Acting Now to Enter a New Golden-Age
Economic historian, Carlota Perez, in her influential book Technological Revolutions and Financial Capital: The Dynamics of Bubbles and Golden Ages (Edward Elgar, 2002), suggests that humanity can get through a period of upheaval and economic malaise and enter a new “golden age” of broad economic growth if the world’s key decision-makers act in concert to help foster one. For IT leaders, now is the time to be decisive and strategic – pull the trigger on investing in automation we have long been considering to drive greater security, resiliency, and increase productivity. The key to our future success – surviving and thriving despite the obvious economic impact of coronavirus is to bring automation and efficiency to every area within our locus of control.
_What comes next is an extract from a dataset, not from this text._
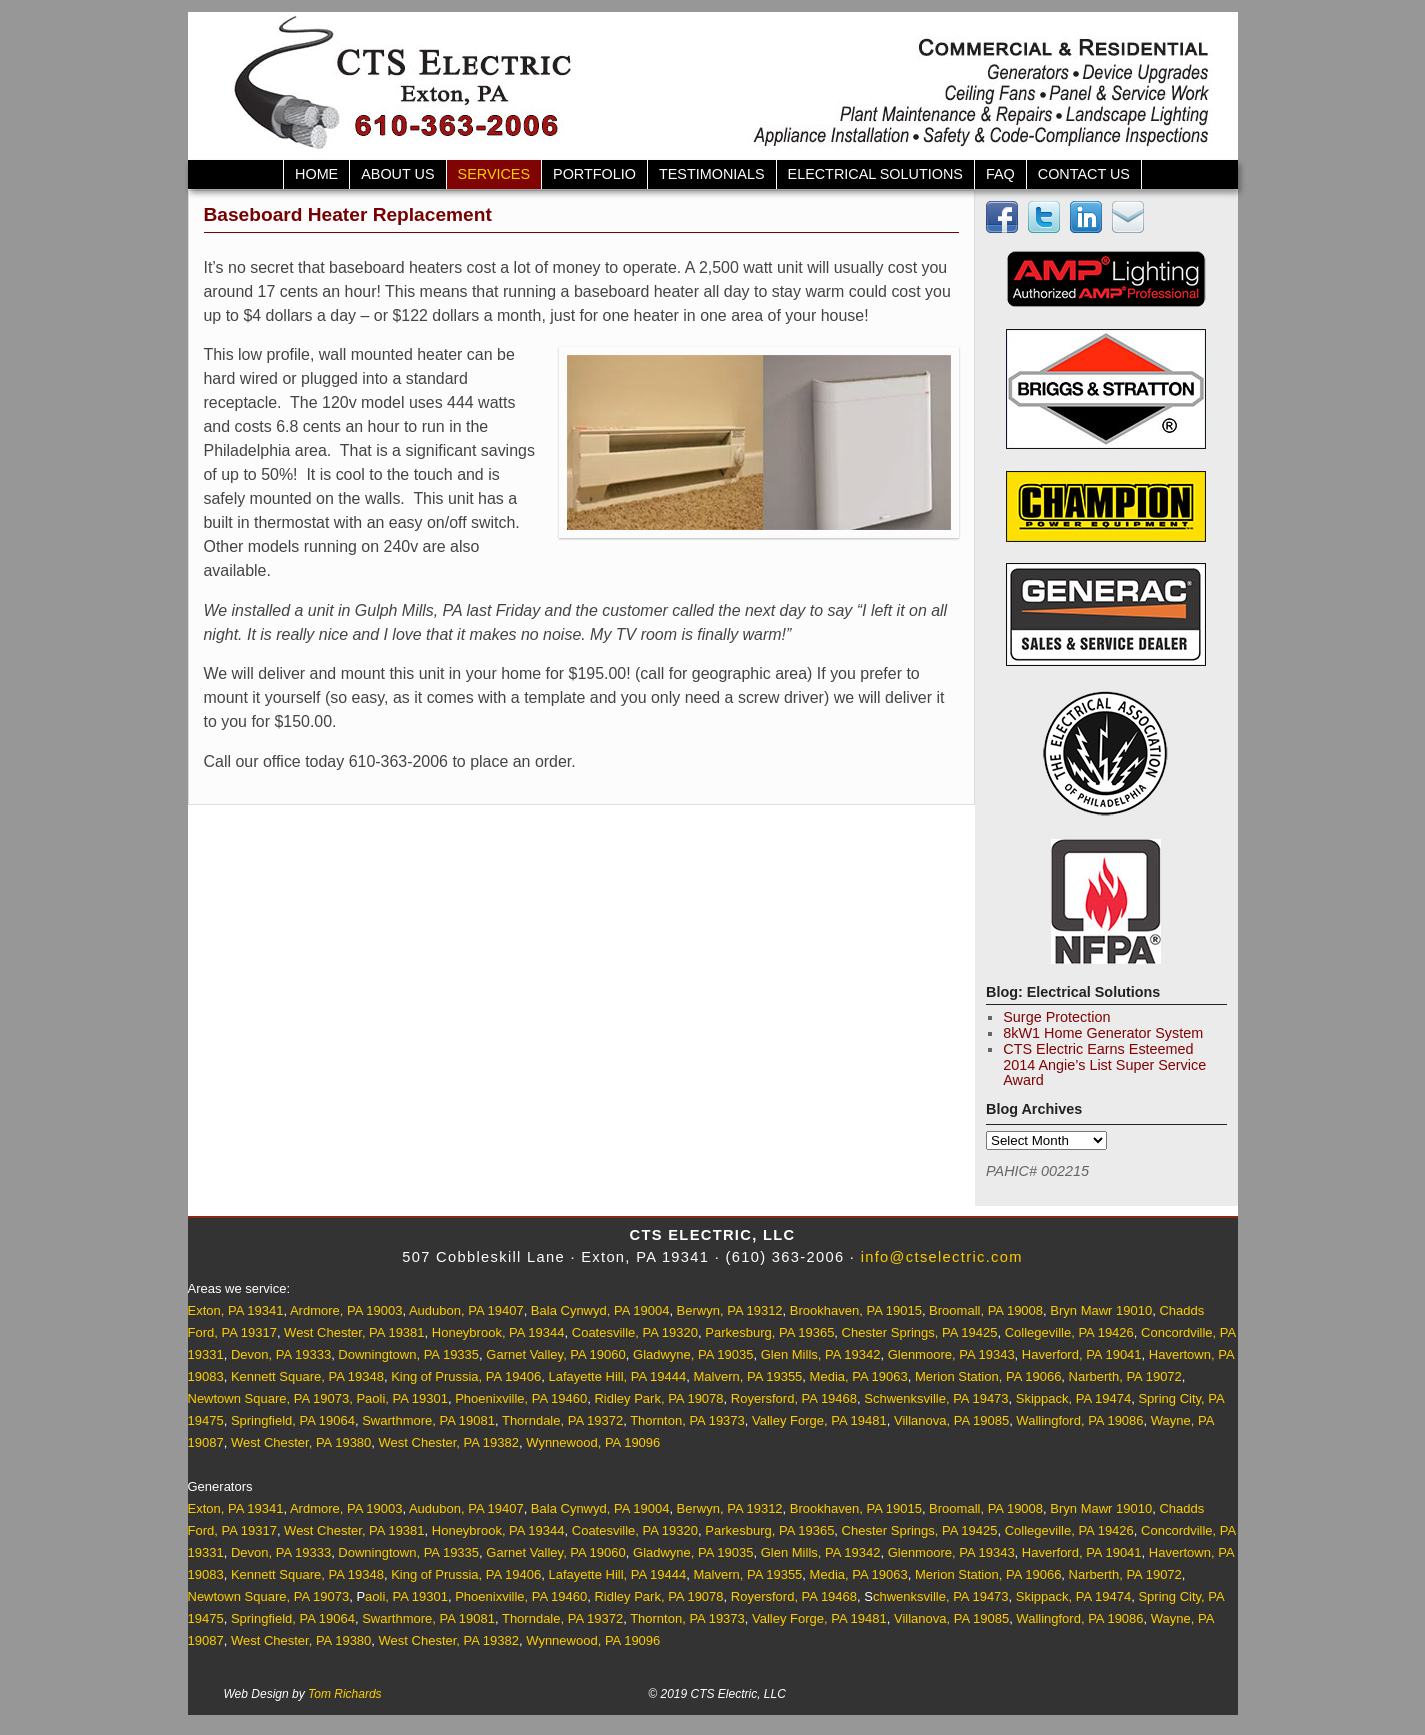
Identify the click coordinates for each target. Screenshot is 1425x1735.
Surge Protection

If you want to stay more strategic than operational, I suggest creating a task force focused on automating every repetitive process and spending your time exploring new transformational opportunities, while looking for ways to optimize everything else. A common misconception is that implementing automation will kill IT jobs. If you have the right people on your team, this should not be the case. Automation itself is a powerful practice, a mindset available for your IT department’s arsenal and adopting it rapidly will position your organization ahead of the curve in handling the turbulence to come.
For evidence of just how quickly an industry can change by implementing new software, look no further than education. Just over a month ago, students were sitting in the same classroom arrangements that existed 150 years ago. Within weeks, institutions spreading the gamut from universities to grammar schools across the world rapidly deployed learning-management systems, live-streaming apps, and video-conferencing platforms simultaneously. Now, faculty and administrators have successful experience bringing online education to students, a scale of adoption that would have likely taken over a decade to achieve.
Disruptive events like the novel coronavirus pandemic are, hopefully, just once in a lifetime. As CIOs and IT leaders, it's our job now to not only mitigate the strains we are currently experiencing but to prepare for future eventualities. Let’s grasp this opportunity to transform our teams from reactive groups of engineers, struggling to keep their heads above water, into a proactive unit working to drive innovation by optimizing existing systems and achieving operational efficiencies at an unprecedented scale through automation.